▸ **Problem description**:
Please print the part of the review of Beyoncé's album 4 word for word, starting with "Every once and" and going on through "into this world.".

▸ **Source extract**:
####
Every once and a while, a major player in the music industry takes a creative leap for their own sanity. While 4 asks considerably less of its listeners than Lou Reed’s Metal Machine Music, it is no less a statement of an artist’s intent to be true to themselves. Instead of crafting yet another album of dance-floor ready hits, Beyoncé has delivered the twisted R&B album that she has always had inside of her. Given all of the love-making, heartbreak, declarations of mutual dependency, and Major Lazer sampling that runs amok throughout 4, what is this personal state of mind that Beyoncé wants her audience to see so desperately? In short, happiness and gratitude. Beyoncé has taken what she could from the industry that lifted her into the stratosphere of stardom and is now finally ready to breathe new life, both metaphorically and potentially physically, into this world.
It can hardly be said that Beyoncé has ever been anything less than a superstar performer. In terms of sheer singing and dancing ability, no one can dethrone her. What has held Beyoncé back from heaps of critical adoration to complement the praises of the rest of the world, is her often middling music. Occasionally, a song with a glimmer of originality will pop up on a Beyoncé album, but for the most part, each one of them merely serves the goal of showcasing its able-bodied performer while giving the listener something to move to. 4 is a major departure from this formula. While her first three albums often sounded like they were meant to please others, 4, is clearly made to satisfy Beyoncé, first and foremost. The result is her most personal album to date; an album that revels in its relaxed grooves but is totally unafraid to push musical boundaries that a pop-star of a lesser status could not even attempt. With the amount of success that she has had in her career, Beyoncé has nothing to prove to anyone anymore and so she allows herself to dig deeper, her voice to get gruffer, and her influences to span greater distances.
The majority of 4 consists of mid-tempo pieces, but unlike the filler that might have occupied this pacing on previous albums, many of this album’s greatest strengths lie in this realm. Perhaps best exemplifying this spirit is the André 3000 and Kanye West assisted, “Party,” in which Beyoncé relaxes into a beat that, while not be easy to grind to, still works perfectly as a party anthem. Beyoncé reminds us that a party is not only meant for dancing. It is a place where you go to enjoy the company of others and often times, that involves real human conversation and interaction. Echoing this sentiment, André’s verse is tranquilized from his customarily rapid-fire delivery to a drawl more reminiscent of Lil’ Wayne than his traditional work with Outkast. “Party,” like much of 4, is a conversation, and André 3000 wants to be heard. “Love On Top” employs a similar pacing, though tonally, this track reminds one more immediately of Michael and Janet Jackson, as well as Stevie Wonder. This effervescent throwback escapes corniness by reveling in its pure joy and as such, it becomes one of the highlights of the album. The numerous key changes that flood the end of the song could seem masturbatory, but Beyoncé isn’t proving that she can sing as high as Mariah or Whitney because we already trust her to. It is energy and not ego that drives the constantly rising progression.
####
▸ **Source data**:
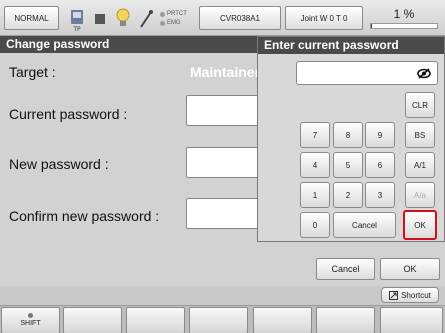 Image resolution: width=445 pixels, height=333 pixels. Describe the element at coordinates (315, 165) in the screenshot. I see `key-4: 4` at that location.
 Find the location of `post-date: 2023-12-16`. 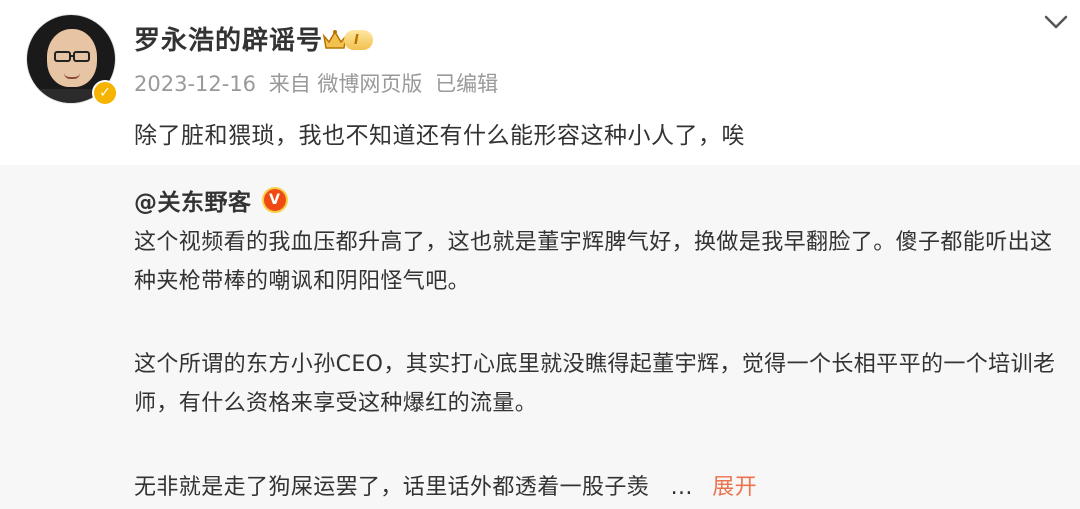

post-date: 2023-12-16 is located at coordinates (195, 84).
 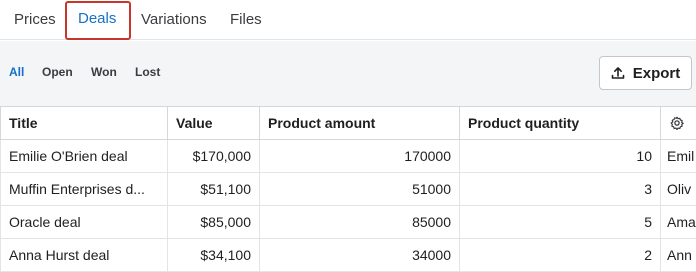 What do you see at coordinates (213, 189) in the screenshot?
I see `cell-value: $51,100` at bounding box center [213, 189].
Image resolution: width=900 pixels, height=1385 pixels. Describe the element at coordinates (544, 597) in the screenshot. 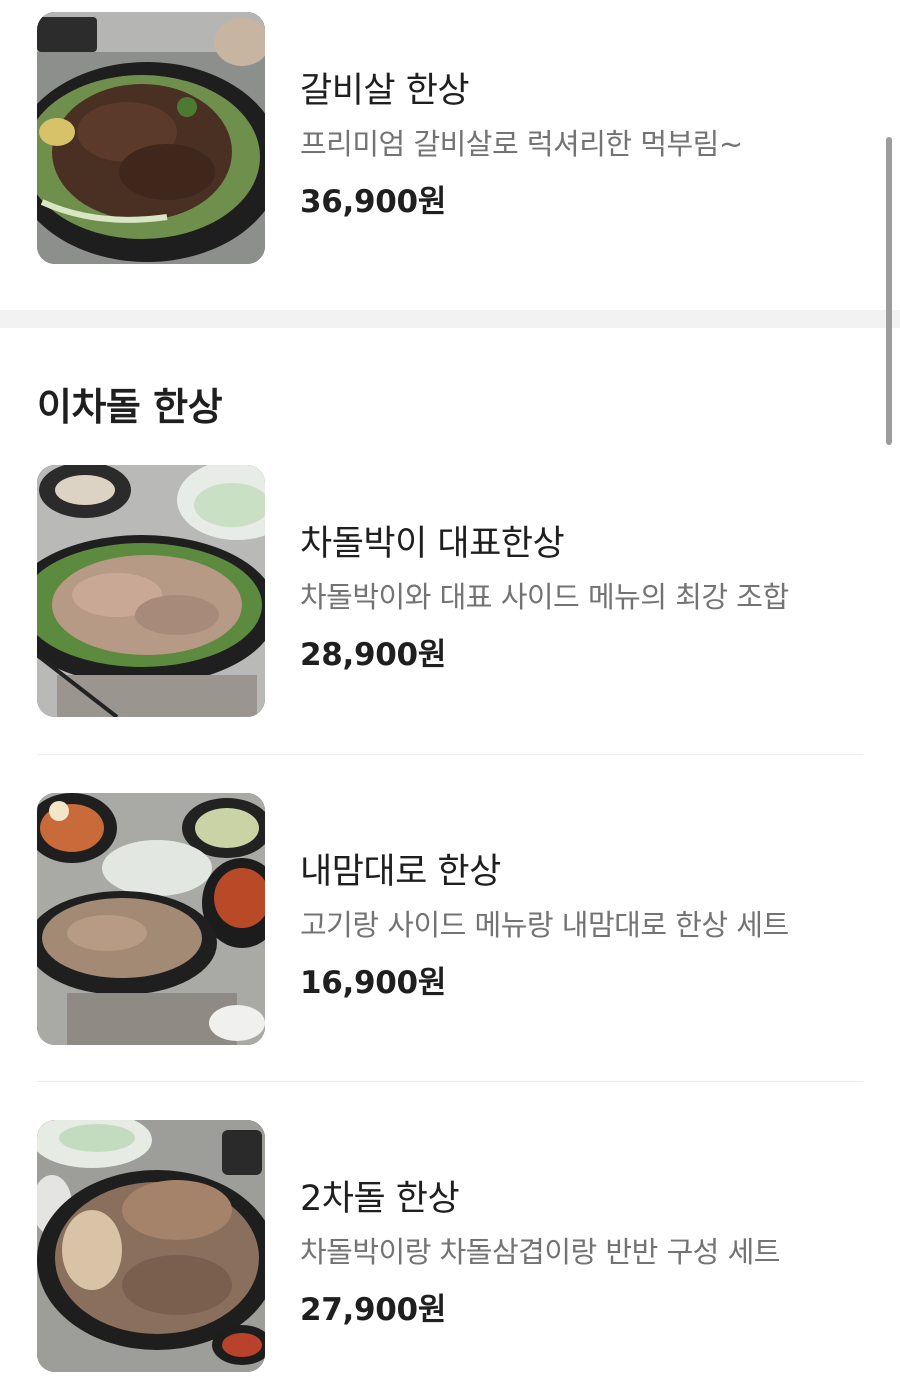

I see `menu-item-description: 차돌박이와 대표 사이드 메뉴의 최강 조합` at that location.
####
▸ **Task response**:
Every once and a while, a major player in the music industry takes a creative leap for their own sanity. While 4 asks considerably less of its listeners than Lou Reed’s Metal Machine Music, it is no less a statement of an artist’s intent to be true to themselves. Instead of crafting yet another album of dance-floor ready hits, Beyoncé has delivered the twisted R&B album that she has always had inside of her. Given all of the love-making, heartbreak, declarations of mutual dependency, and Major Lazer sampling that runs amok throughout 4, what is this personal state of mind that Beyoncé wants her audience to see so desperately? In short, happiness and gratitude. Beyoncé has taken what she could from the industry that lifted her into the stratosphere of stardom and is now finally ready to breathe new life, both metaphorically and potentially physically, into this world.